Ukrainian beliefs related to Chorts were meaningfully illustrated by leading Ukrainian ethnographers Pavlo Chubynsky, Vasyl Myloradovych, Georgy Bulashev, Volodymyr Shukhevych, Volodymyr Hnatiuk, and others. Additional studies of this character were made by the famous Russian ethnolinguists Nikita Tolstoy and Lyudmila Vinogradova.

== In Russian Culture ==
In Russian folk mythology, the figure of the chort combines within itself characteristics of a variety of typologically different demonic beings. In various Russian folk beliefs, the chort, the bies, the devil, and Satan were regarded as one and the same figure - although statements separating the beings have, on occasion, been recorded as well.

Beliefs about the origin and appearance of this figure differ little across the East Slavic region, since the chort was, to a considerable extent, shaped on the basis of widespread regional religious and iconographic representations. As such, the chort was depicted as an anthropomorphic figure with horns, hooves, and a tail.

Beliefs about the chort's characteristics and functions can be reconstructed from motifs found in Russian bylichkas. According to these beliefs, chorts take possession of the souls of deceased sinners; drive people who play with a rope towards suicide, after which the victim's soul serves the chort as a riding horse; and participate as divinatory spirits in young people's fortune-telling rituals. Chorts are believed to be immune to ordinary bullets, and can only be defeated using a copper button.

In some areas of Russia, the chort is depicted as a relatively benevolent figure, who was associated with playing harmless tricks on people, and was even credited with the ability to repay favors with kindness. In one such tale, a peasant saves a chort from being struck by lightning during a storm, and the chort agrees to go into military service in his place.

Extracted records
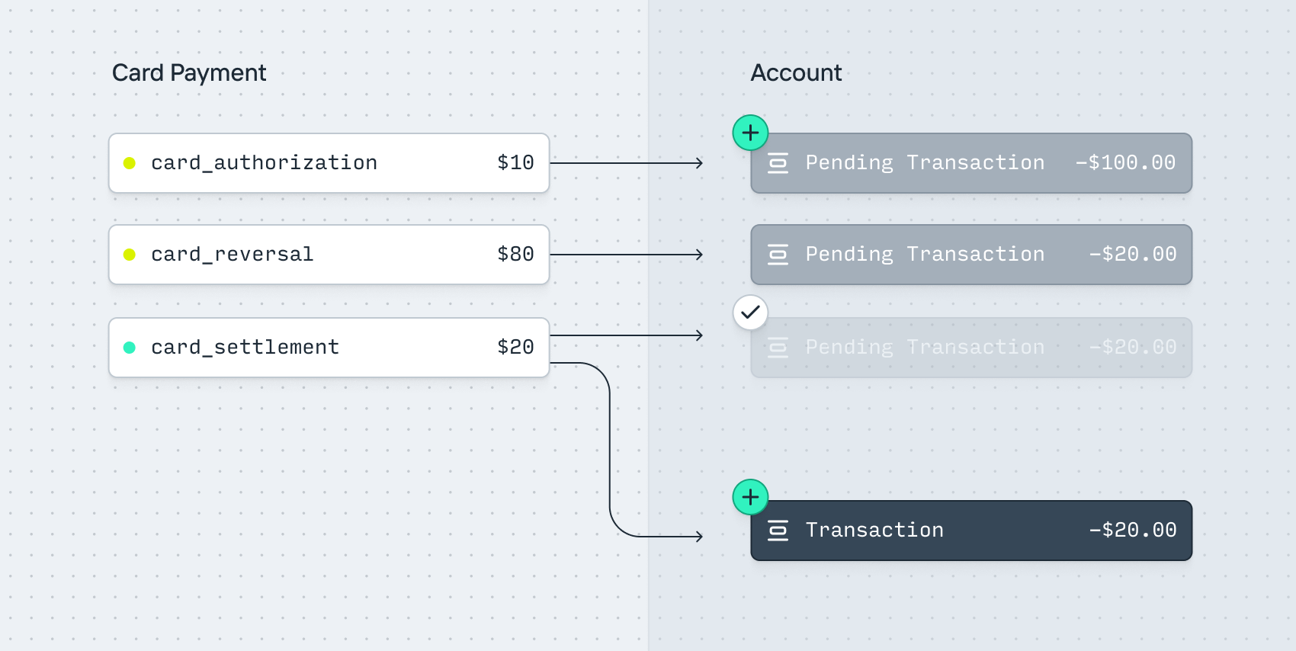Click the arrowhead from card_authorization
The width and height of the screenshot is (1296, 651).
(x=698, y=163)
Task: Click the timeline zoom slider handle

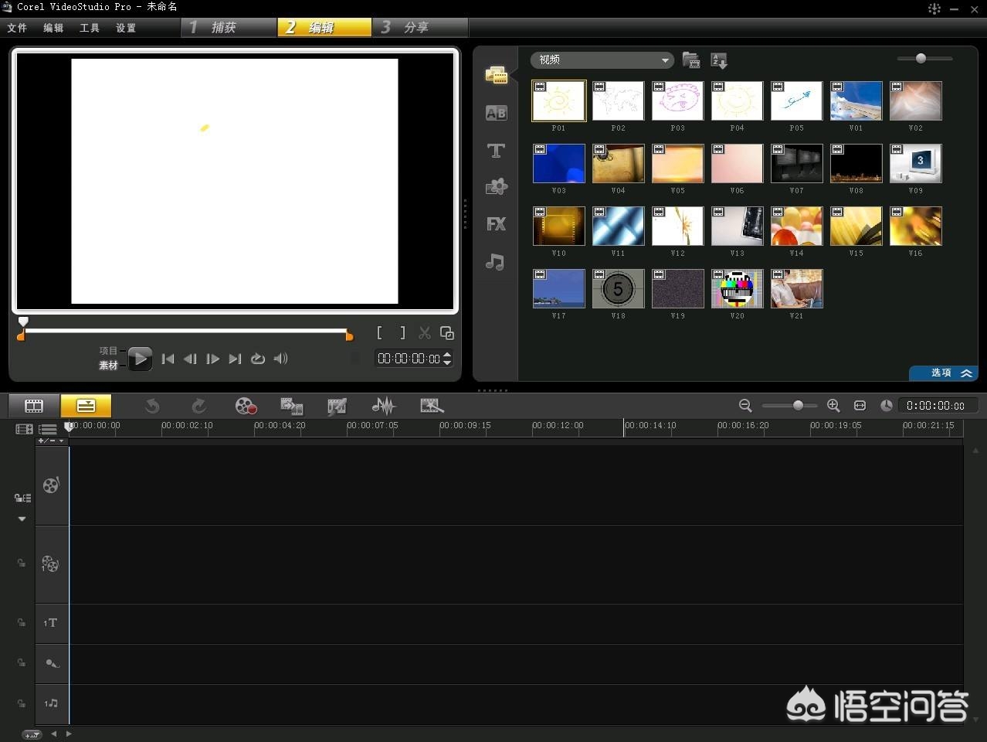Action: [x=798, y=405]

**TASKS:**
• a. From the passage on chorts, transcribe the text between "Beliefs about the chort's" and "in his place.", inclusive.
• b. According to the passage on chorts, what is the only thing that can defeat a chort?
• c. Write the next part of the passage on chorts in Russian folk belief, picking up after its final sentence.

**ANSWERS TO THE TASKS:**
• a.
Beliefs about the chort's characteristics and functions can be reconstructed from motifs found in Russian bylichkas. According to these beliefs, chorts take possession of the souls of deceased sinners; drive people who play with a rope towards suicide, after which the victim's soul serves the chort as a riding horse; and participate as divinatory spirits in young people's fortune-telling rituals. Chorts are believed to be immune to ordinary bullets, and can only be defeated using a copper button.

In some areas of Russia, the chort is depicted as a relatively benevolent figure, who was associated with playing harmless tricks on people, and was even credited with the ability to repay favors with kindness. In one such tale, a peasant saves a chort from being struck by lightning during a storm, and the chort agrees to go into military service in his place.

• b. A copper button.

• c.
Some beliefs, particularly widespread and well documented in the Russian North among the Old Believers of the Pomor priestless tradition, include a category of minor chort or demon called ikota — an unclean spirit sent by a sorcerer that enters a person's body and harms their health, causes neurotic episodes, and moves independently within the body. It imposes its own preferences regarding food and drink on its victim, and prevents them from making the sign of the cross. The sorcerer or sorceress may be referred to as ikotnik or ikotnitsa, and the victim is referred to as either ikotnitsa or klikusha.

Due to their association with unclean forces, possessed people were often regarded as clairvoyants capable of predicting the future. Fellow villagers would visit them to learn about missing belongings and livestock, the fate of absent family members, and their own future.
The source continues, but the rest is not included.